¡Voto sin discriminación! Carlos nació con Síndrome de Down y acudió a sufragar por segunda ocasión

Carlitos nació con una alteración genética, sin embargo, esto no fue impedimento para que al cumplir la mayoría de edad tramitara su INE y así poder ejercer su derecho como ciudadano mexicano a votar sin discriminación.

Ésta fue la segunda ocasión que acudió a las urnas, acompañado de sus padres Norma y Alejandro, quienes estuvieron cerca de él para asesorarlo en este cumplimiento y “cuidar” que no se le señalara como “diferente”.

La primera vez que emitió su voto, se enfrentó a la discriminación en casillas de San Buenaventura, donde los vecinos miraron extrañados a una persona con Síndrome de Down acudiendo a sufragar y dudando de la veracidad de sus decisiones.

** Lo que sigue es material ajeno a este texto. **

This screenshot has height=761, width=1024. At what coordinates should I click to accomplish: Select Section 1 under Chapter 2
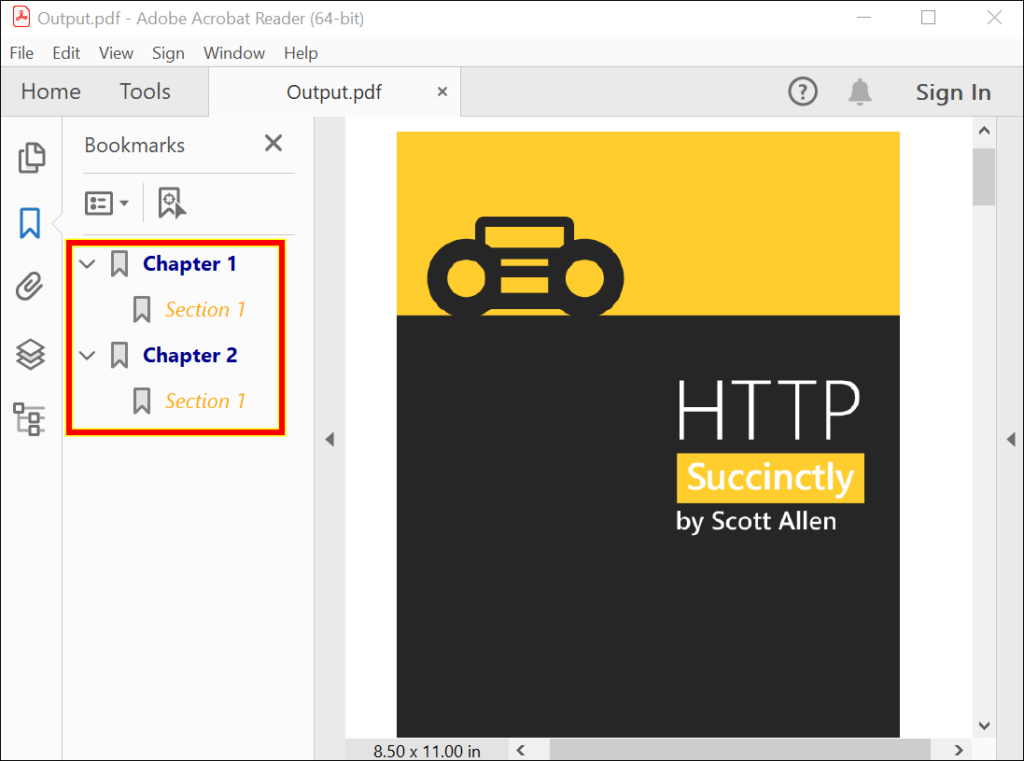click(204, 400)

Para su familia esto no es anormal, Carlos acude a la escuela como cualquier otro joven de su edad, ya que la intención es que sea autosuficiente hasta donde sus posibilidades se lo permitan.

“Tiene todos los derechos como ser humano y ciudadano. En su caso específico, su discapacidad se manifiesta en el lenguaje, pero entiende todo, trata de explicar lo que quiere que sepas y que participe en una elección es un derecho y una forma de no discriminarlo”, refirió Norma Maldonado, madre de Carlos.

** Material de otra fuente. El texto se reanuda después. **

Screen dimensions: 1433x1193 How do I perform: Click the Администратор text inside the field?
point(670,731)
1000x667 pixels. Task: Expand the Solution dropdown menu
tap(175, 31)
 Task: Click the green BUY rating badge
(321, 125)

Para esta segunda experiencia y con 23 años cumplidos, Carlos cuenta con su identificación oficial porque su familia desea que sea un ejemplo para quienes viven en las mismas condiciones.

“Hay quienes no ven bien que las personas con discapacidad mental pueda ejercer su derecho. Desconocen que tienen un coeficiente intelectual “casi” igual al de una persona normal. Desconocen que las personas con discapacidad también tiene derechos y aquí lo primordial es hacerles saber que no hay que discriminarlos”, insistió la madre del joven.

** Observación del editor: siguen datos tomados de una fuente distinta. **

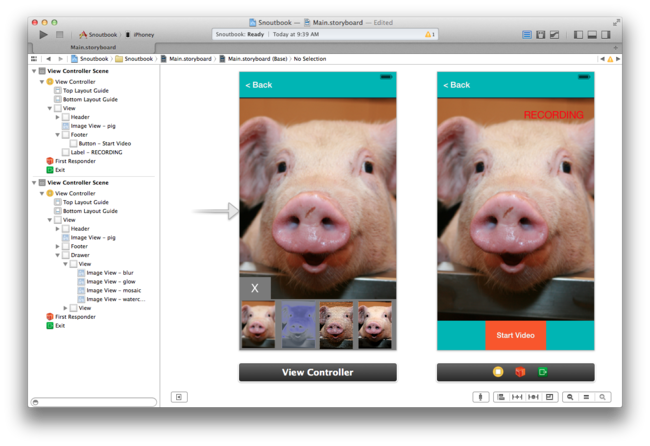Image resolution: width=650 pixels, height=446 pixels.
Task: Select Main.storyboard tab
Action: [x=93, y=47]
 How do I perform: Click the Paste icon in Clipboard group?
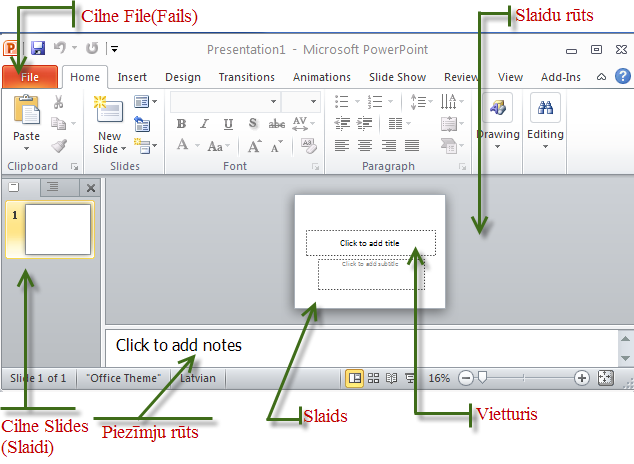(27, 112)
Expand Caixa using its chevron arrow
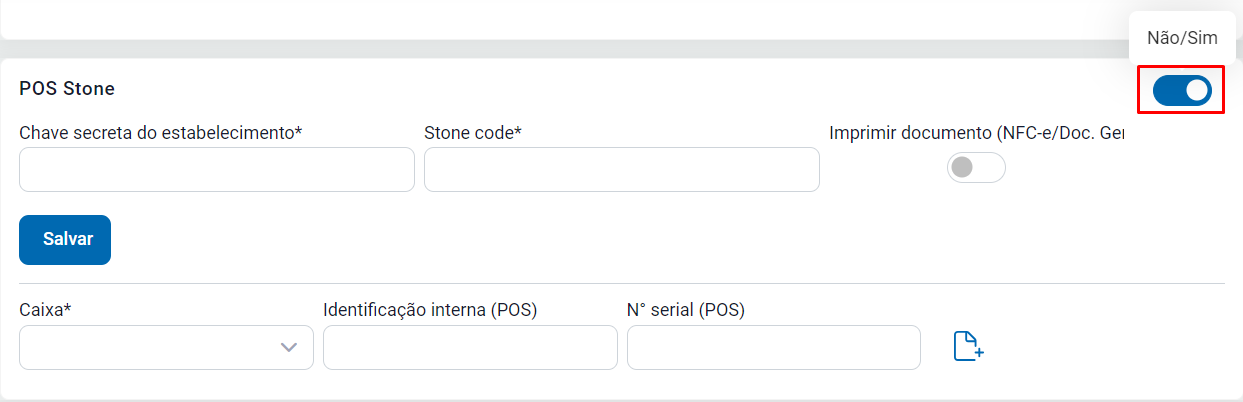 coord(289,347)
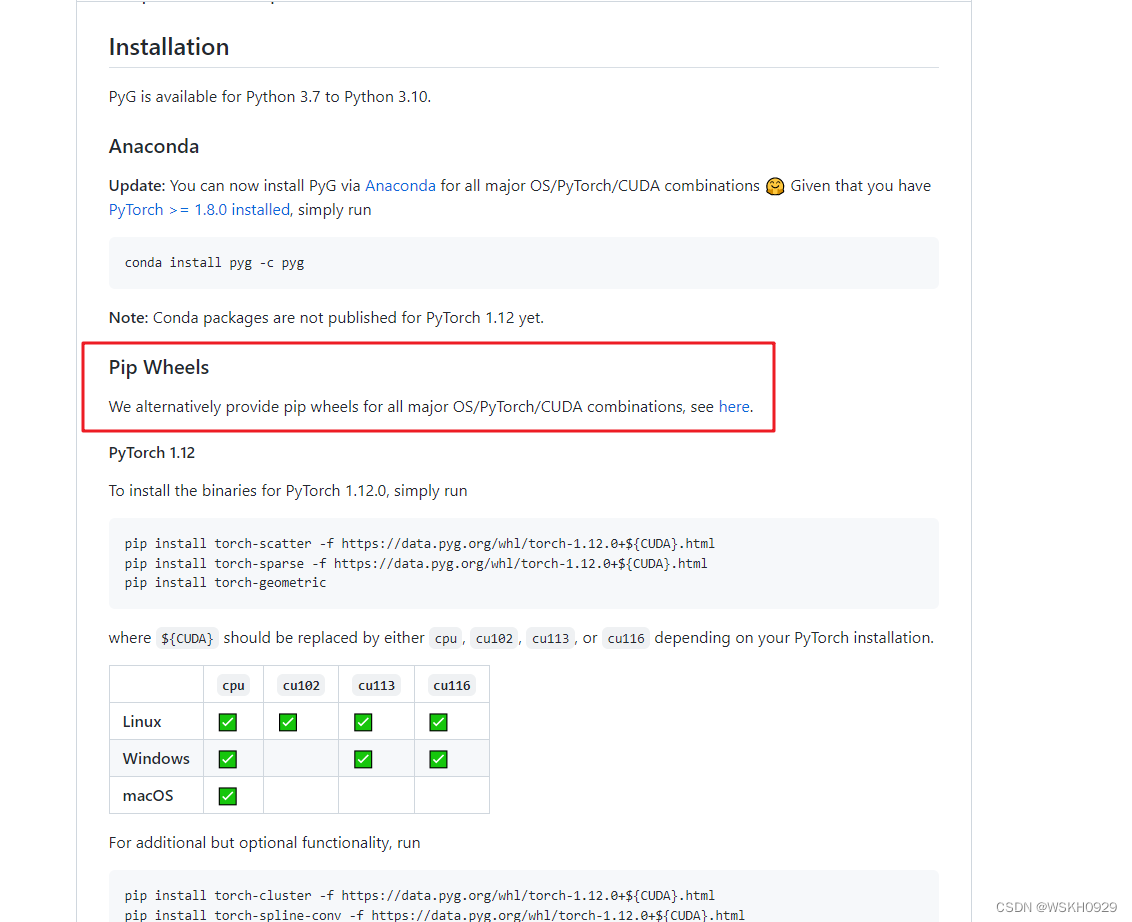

Aunque con un humor cambiante por momentos, Carlos acudió a su casilla ubicada en la secundaria 8 en la colonia San Buenaventura, donde se formó, esperó su turno para recibir las boletas electorales y asistido por sus padres, entró a las mamparas para sufragar. Entregó de propia mano las papeletas en cada una de las urnas y esperó a que pintaran su dedo pulgar para terminar con el proceso.

Foto: Daniel Camacho.

Al término de su cumplimiento electoral, volvió a ser el mismo “Carlitos” de todos los días, el que sólo piensa en regresar a su casa para ver el futbol o el box, en compañía de sus padres y su hermano Adrián.

Norma Maldonado refirió que para tramitar la credencial cumplieron con la documentación requerida y no hubo un señalamiento especial del Instituto Electoral para entregarle el plástico, “no hubo impedimentos. Ha cambiando la ideología de negarles un documento oficial. Tienen limitaciones físicas, pero siempre hay gente cercana que los puede asesorar”.

Carlos estudia en una escuela especial donde les enseñan sus derechos y obligaciones pese a sus limitaciones físicas o intelectuales, inclusive dos de sus compañeros trabajan en el Organismo de Agua de Metepec, donde se les da el mismo trato y tienen un trabajo digno.